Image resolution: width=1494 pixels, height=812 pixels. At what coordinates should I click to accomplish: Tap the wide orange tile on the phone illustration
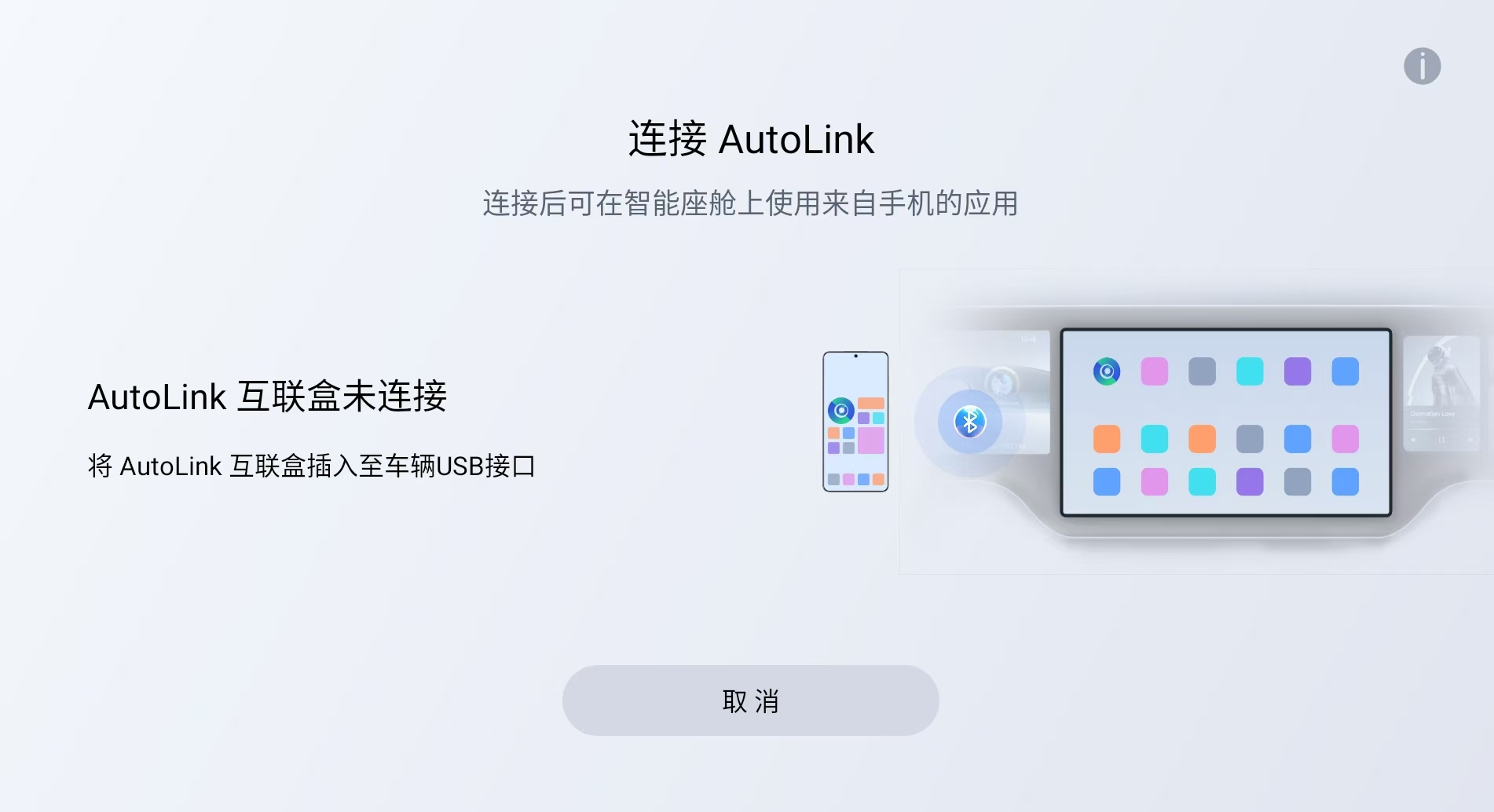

--

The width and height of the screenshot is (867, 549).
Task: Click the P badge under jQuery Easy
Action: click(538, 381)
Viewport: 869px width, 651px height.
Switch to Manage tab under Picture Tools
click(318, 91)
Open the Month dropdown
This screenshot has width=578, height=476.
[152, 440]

* * *

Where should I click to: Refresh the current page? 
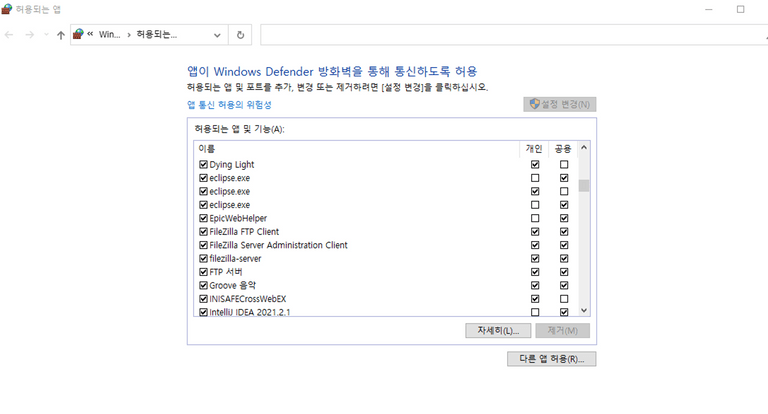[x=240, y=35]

WHAT YOU HAVE TO DO: Print the records again, unchanged, beginning at the line that has "Where should I" and stopping after the line that has "[x=240, y=35]". Leave the pictures out of your answer.

WORKED SOLUTION:
Where should I click to: Refresh the current page? 
[x=240, y=35]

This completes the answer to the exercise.